What to work on » Transcribe the stretch of entries below from the line with "Mes avoirs (693, 520)" through the line with "テレビ (1439, 740)", exactly and with both ends included; leave out all other lines.

Given data »
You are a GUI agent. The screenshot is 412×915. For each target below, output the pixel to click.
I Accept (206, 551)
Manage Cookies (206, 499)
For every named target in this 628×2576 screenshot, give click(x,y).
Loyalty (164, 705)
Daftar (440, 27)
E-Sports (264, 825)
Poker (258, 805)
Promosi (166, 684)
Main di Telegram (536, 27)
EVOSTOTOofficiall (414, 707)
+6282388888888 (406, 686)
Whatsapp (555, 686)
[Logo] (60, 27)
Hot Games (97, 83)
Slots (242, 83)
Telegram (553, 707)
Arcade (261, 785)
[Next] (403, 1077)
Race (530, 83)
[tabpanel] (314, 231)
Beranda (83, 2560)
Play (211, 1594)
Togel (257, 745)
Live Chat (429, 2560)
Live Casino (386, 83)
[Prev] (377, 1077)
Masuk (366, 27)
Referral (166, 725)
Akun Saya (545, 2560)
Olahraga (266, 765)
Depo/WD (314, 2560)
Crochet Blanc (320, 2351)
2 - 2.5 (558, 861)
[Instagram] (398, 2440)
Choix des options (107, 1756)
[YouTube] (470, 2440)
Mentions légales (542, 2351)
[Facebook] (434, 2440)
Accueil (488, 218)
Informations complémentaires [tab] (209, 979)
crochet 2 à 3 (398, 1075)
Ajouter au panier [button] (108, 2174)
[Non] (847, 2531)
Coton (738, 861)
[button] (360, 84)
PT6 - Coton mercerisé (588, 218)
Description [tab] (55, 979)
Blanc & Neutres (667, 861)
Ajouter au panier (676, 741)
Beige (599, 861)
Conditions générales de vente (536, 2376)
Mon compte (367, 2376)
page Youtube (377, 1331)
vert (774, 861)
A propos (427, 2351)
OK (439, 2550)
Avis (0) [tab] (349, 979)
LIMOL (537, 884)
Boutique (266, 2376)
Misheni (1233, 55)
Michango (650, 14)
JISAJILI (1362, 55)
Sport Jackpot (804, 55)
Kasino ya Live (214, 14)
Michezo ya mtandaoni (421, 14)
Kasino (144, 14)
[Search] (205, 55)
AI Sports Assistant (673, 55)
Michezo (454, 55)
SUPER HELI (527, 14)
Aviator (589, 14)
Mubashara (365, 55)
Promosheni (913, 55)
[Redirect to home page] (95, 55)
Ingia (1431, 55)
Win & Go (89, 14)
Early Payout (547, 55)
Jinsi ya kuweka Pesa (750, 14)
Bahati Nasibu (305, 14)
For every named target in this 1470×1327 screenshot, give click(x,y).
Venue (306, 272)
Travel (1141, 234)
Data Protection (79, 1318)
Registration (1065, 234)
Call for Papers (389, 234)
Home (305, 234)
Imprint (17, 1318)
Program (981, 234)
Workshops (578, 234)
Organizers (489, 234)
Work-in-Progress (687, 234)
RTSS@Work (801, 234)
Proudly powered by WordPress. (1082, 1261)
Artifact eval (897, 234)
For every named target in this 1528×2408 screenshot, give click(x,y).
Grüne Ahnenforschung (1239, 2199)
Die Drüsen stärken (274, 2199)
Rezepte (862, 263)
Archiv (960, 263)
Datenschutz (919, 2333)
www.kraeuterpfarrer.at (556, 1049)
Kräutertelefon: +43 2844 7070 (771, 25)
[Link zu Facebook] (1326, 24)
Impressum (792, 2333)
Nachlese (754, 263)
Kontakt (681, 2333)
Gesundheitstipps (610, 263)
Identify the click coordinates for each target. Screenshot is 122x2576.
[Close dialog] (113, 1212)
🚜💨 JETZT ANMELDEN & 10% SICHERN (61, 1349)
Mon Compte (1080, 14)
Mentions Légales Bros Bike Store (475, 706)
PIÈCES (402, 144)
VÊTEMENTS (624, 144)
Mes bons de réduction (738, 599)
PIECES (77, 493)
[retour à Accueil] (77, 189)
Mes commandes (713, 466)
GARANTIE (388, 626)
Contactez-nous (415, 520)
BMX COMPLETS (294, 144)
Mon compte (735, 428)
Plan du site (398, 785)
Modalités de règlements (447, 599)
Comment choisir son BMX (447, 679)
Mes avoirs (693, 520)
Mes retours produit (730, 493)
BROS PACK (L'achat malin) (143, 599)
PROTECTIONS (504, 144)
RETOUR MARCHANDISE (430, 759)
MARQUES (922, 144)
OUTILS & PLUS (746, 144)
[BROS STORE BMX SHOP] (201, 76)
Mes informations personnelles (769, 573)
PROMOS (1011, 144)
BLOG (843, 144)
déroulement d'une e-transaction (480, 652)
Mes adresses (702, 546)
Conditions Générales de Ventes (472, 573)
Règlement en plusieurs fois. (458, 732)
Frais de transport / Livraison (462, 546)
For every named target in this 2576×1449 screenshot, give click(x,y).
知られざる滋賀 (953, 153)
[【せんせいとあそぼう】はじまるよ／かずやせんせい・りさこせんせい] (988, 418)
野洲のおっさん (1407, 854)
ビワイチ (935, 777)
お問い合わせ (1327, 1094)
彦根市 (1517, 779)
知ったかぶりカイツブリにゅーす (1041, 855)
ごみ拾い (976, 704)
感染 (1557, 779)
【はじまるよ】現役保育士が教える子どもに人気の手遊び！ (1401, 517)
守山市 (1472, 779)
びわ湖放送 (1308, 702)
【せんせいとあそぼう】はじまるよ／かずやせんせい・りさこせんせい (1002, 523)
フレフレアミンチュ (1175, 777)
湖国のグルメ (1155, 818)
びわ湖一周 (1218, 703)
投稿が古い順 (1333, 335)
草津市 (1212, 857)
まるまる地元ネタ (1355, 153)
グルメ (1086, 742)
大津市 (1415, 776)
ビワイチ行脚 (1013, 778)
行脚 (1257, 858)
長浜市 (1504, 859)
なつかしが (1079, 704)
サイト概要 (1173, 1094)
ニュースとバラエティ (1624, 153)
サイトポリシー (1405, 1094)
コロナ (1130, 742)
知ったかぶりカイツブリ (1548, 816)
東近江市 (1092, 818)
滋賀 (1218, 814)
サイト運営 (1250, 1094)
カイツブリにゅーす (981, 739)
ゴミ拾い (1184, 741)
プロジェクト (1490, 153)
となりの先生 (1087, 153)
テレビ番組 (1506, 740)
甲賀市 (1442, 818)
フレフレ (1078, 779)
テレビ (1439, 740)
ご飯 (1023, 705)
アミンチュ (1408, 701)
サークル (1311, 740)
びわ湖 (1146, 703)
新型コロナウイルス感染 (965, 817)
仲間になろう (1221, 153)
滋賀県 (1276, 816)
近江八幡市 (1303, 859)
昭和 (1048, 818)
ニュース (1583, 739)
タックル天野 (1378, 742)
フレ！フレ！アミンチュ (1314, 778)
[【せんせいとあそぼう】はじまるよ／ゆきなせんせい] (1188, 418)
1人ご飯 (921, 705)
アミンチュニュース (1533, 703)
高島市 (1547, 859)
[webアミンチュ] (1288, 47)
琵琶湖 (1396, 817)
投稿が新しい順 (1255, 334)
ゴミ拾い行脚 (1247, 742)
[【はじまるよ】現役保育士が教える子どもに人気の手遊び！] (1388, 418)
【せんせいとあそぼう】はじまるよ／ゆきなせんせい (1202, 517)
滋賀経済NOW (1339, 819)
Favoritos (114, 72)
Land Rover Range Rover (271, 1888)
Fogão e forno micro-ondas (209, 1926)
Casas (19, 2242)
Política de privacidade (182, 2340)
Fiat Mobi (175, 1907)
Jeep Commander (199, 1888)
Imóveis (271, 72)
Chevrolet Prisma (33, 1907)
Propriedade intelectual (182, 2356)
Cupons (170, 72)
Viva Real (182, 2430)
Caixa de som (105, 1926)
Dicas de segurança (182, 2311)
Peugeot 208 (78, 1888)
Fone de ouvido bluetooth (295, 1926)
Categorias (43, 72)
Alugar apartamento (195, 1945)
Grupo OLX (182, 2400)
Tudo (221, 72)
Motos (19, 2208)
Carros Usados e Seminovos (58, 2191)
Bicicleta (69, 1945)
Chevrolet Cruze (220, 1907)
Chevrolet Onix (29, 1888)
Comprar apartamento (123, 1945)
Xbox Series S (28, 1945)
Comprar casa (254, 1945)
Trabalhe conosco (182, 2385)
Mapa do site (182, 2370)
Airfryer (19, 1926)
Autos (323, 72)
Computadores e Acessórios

Written reply »
Mes avoirs (693, 520)
Mes retours produit (730, 493)
BROS PACK (L'achat malin) (143, 599)
PROTECTIONS (504, 144)
RETOUR MARCHANDISE (430, 759)
MARQUES (922, 144)
OUTILS & PLUS (746, 144)
[BROS STORE BMX SHOP] (201, 76)
Mes informations personnelles (769, 573)
PROMOS (1011, 144)
BLOG (843, 144)
déroulement d'une e-transaction (480, 652)
Mes adresses (702, 546)
Conditions Générales de Ventes (472, 573)
Règlement en plusieurs fois. (458, 732)
Frais de transport / Livraison (462, 546)
For every named target in this 2576×1449 screenshot, give click(x,y).
知られざる滋賀 (953, 153)
[【せんせいとあそぼう】はじまるよ／かずやせんせい・りさこせんせい] (988, 418)
野洲のおっさん (1407, 854)
ビワイチ (935, 777)
お問い合わせ (1327, 1094)
彦根市 (1517, 779)
知ったかぶりカイツブリにゅーす (1041, 855)
ごみ拾い (976, 704)
感染 (1557, 779)
【はじまるよ】現役保育士が教える子どもに人気の手遊び！ (1401, 517)
守山市 (1472, 779)
びわ湖放送 (1308, 702)
【せんせいとあそぼう】はじまるよ／かずやせんせい・りさこせんせい (1002, 523)
フレフレアミンチュ (1175, 777)
湖国のグルメ (1155, 818)
びわ湖一周 (1218, 703)
投稿が古い順 (1333, 335)
草津市 (1212, 857)
まるまる地元ネタ (1355, 153)
グルメ (1086, 742)
大津市 (1415, 776)
ビワイチ行脚 (1013, 778)
行脚 (1257, 858)
長浜市 (1504, 859)
なつかしが (1079, 704)
サイト概要 (1173, 1094)
ニュースとバラエティ (1624, 153)
サイトポリシー (1405, 1094)
コロナ (1130, 742)
知ったかぶりカイツブリ (1548, 816)
東近江市 (1092, 818)
滋賀 (1218, 814)
サイト運営 (1250, 1094)
カイツブリにゅーす (981, 739)
ゴミ拾い (1184, 741)
プロジェクト (1490, 153)
となりの先生 (1087, 153)
テレビ番組 (1506, 740)
甲賀市 (1442, 818)
フレフレ (1078, 779)
テレビ (1439, 740)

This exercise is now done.